As it stands, doctors are paid mainly on a fee-for-service basis, which conflicts with the whole notion of coordinated, preventative care. Rather than making doctors responsible for a patient’s overall health and incentivizing them to provide follow-up care (like checking in with doctors or services they’ve referred patients to), the current system encourages doctors to provide as many single services in a day as possible — leaving little time for follow-up care.
“We need to see payment reform,” says Joseph. He goes on to say that new legislation needs to shift doctors away from a fee-for-service model and towards incentivizing ongoing care.
This would require Congress to enact new laws that enable doctors, nurses, or case managers to focus on the whole “patient journey” whether well or sick. Until then the movement to coordinate care is not likely to progress quickly, he says.

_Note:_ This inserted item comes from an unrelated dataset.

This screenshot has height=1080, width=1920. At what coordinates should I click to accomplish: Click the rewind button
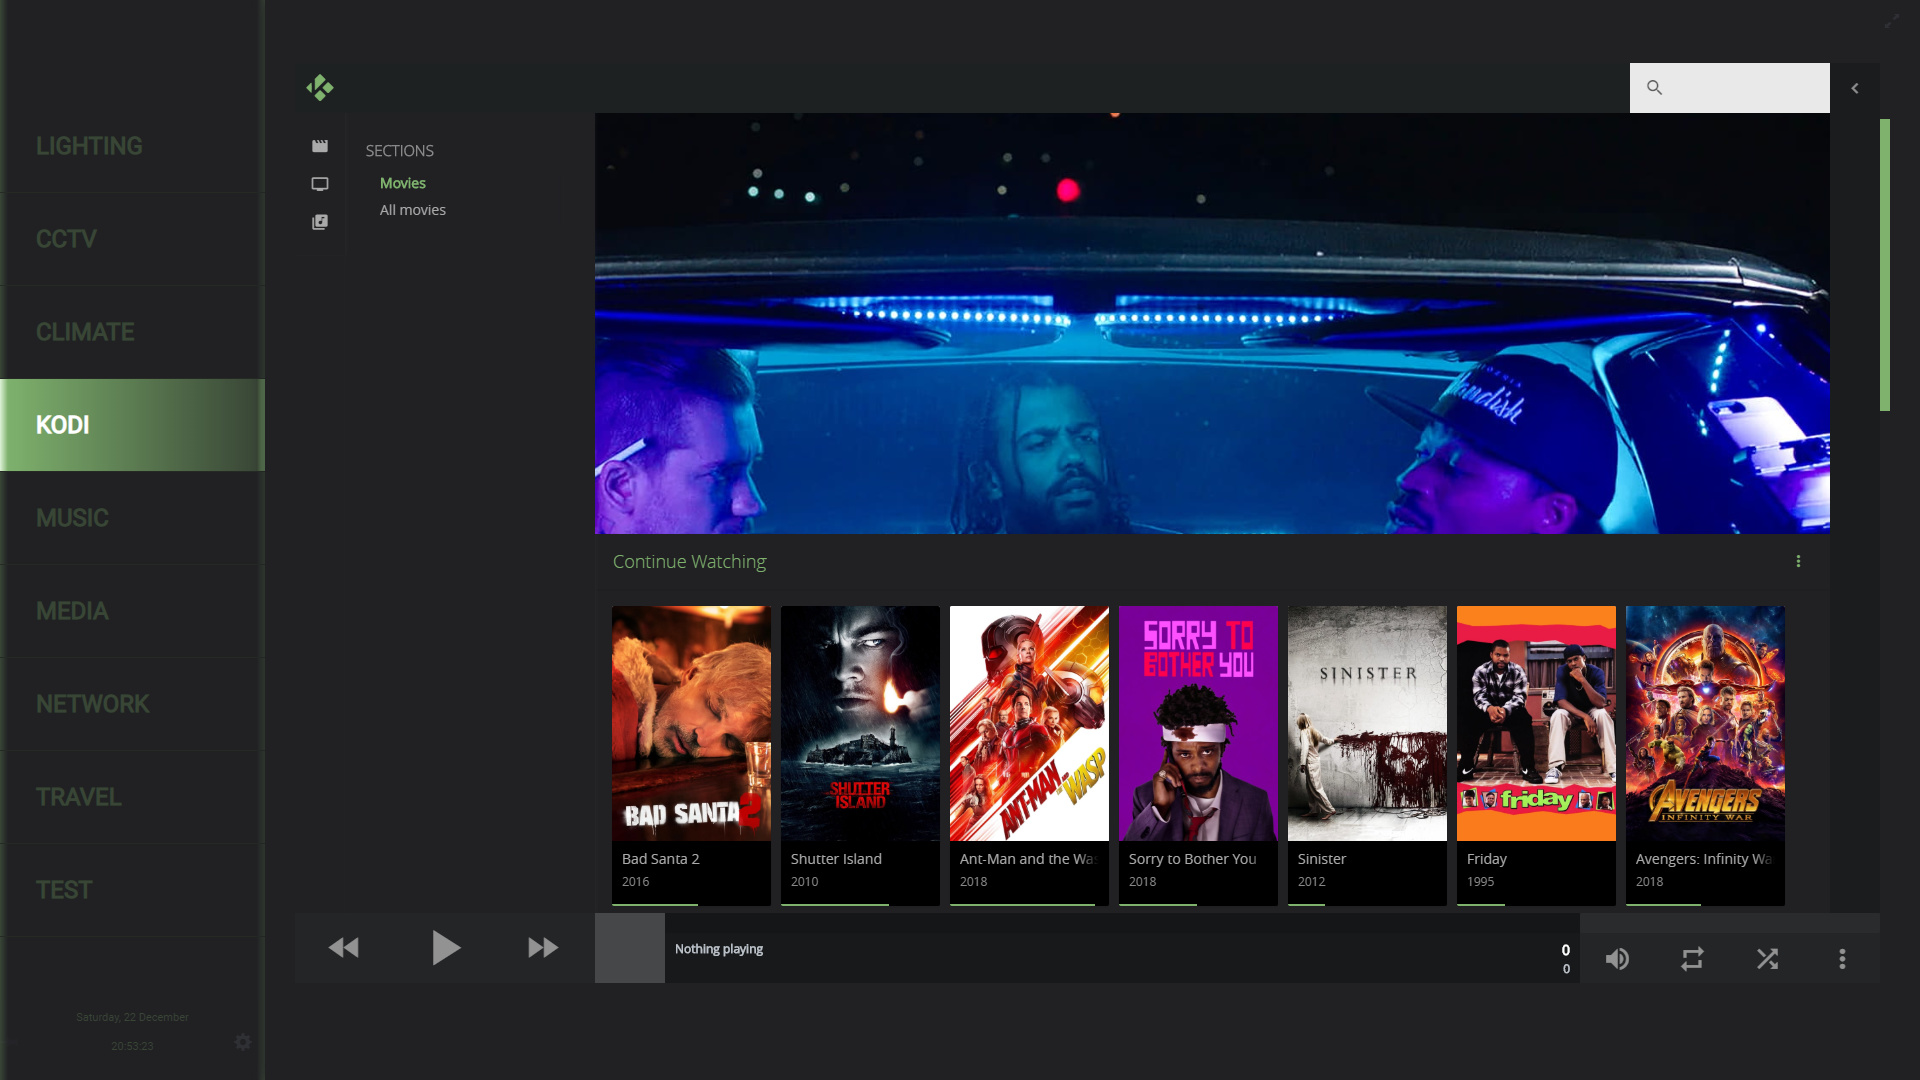(344, 948)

Still, there’s promise managed care will catch on without a new law, Joseph goes on to say. Federal Medicare programs are already offering accountable care pilot programs in which health providers are paid a set amount to manage the health of a given population. Experiments in public health programs often lead to broader changes in the market.
In the coming years, we’re likely to see the health care system moving away from the fee-for-service model and toward one that prioritizes preventative and managed care. As the system transforms itself, the people in it will have to answer questions about liability, reassess the role doctors play in a coordinated care schema, and potentially create the new role of a health care manager who can utilize digital records to better supervise patient health.